Ce que le volume « 0 » de sa Correspondance et les cinq enregistrements magnétiques réalisés par lui à peu près au cours des mêmes années  — des prémisses de l’Internationale lettriste en 1952 à la fin de la première époque de l’Internationale situationniste en 1961 —  nous apprennent, ce n’est pas, en dépit des apparences, ce qu’est l’enfance d’un chef (il domine sur tous les plans ses camarades de cent coudées), mais comment on devient un grand solitaire dont la pensée va marquer les temps à venir. Sa méthode ? Non pas faire groupe, ou du moins le faire provisoirement, pour assurer la survie de celui-ci quand la pression sociale, politique, idéologique, artistique, est trop forte et menace d’asphyxie les singularités fortes, puis vite dégager. Non pas manifester dans la rue en braillant des slogans de jeunes morts-vivants, mais vivre le plus intensément possible le présent, en sachant, d’un savoir que Debord  était probablement le seul à posséder (son existence future et son œuvre littéraire en apporteront la preuve), que toutes les utopies annoncées à grands fracas de slogans révolutionnaires (et Dieu sait si les situationnistes ont pu s’y ébattre avec une crédulité confondante !), finiraient dans le l’immense décharge des illusions perdues. La fin de vie de Debord, son alcoolisme, son suicide, en disent assez sur les impasses de son siècle vécues par lui. Leur affaire, à ces jeunes brillants trublions, c’était moins de faire groupe et école que de se choisir une manière de vivre. Pas de sages manifs dans les rues, mais la drogue, les « cuites », les femmes, les voyages, la « dérive ». Les mots qui reviennent dans les premiers écrits de Debord ? : « transitoire », « provisoire ». « Nos situations seront sans avenir, seront des lieux de passage. L’idée d’éternité est la plus grossière qu’un homme puisse concevoir à propos de ses actes ». Il ne s’agit pas « d’expliquer la vie, mais de l’élargir ». Debord, ce précoce meneur d’hommes, sait d’entrée que son aventure ne pourra être que solitaire.

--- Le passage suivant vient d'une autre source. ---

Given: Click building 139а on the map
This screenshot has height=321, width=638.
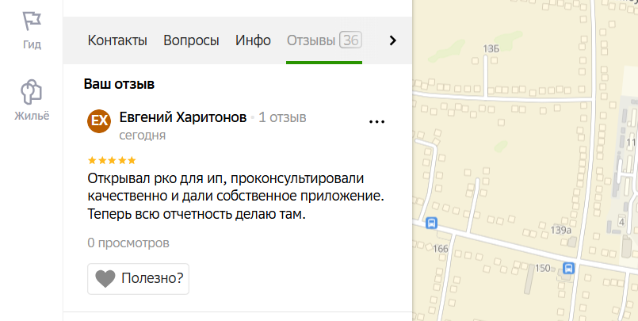Looking at the screenshot, I should 561,230.
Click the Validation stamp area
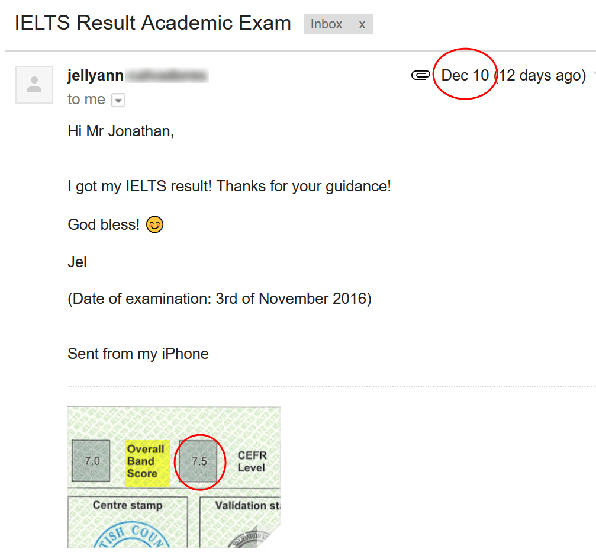The image size is (596, 552). pyautogui.click(x=240, y=524)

Il y a ses textes, dont le remarquable Message de l’Internationale situationniste qui annonce les futurs grands écrits, et il y a aussi la voix, cette voix si surprenante que donnent à entendre deux CD. Belle voix, beau timbre, une élocution un rien solennelle, dans la tradition de celles des poètes, celles de Breton, d’Eluard, l’emphase en moins. Une voix qui dit avec une douce mesure l’intensité démesurée, violente du vécu.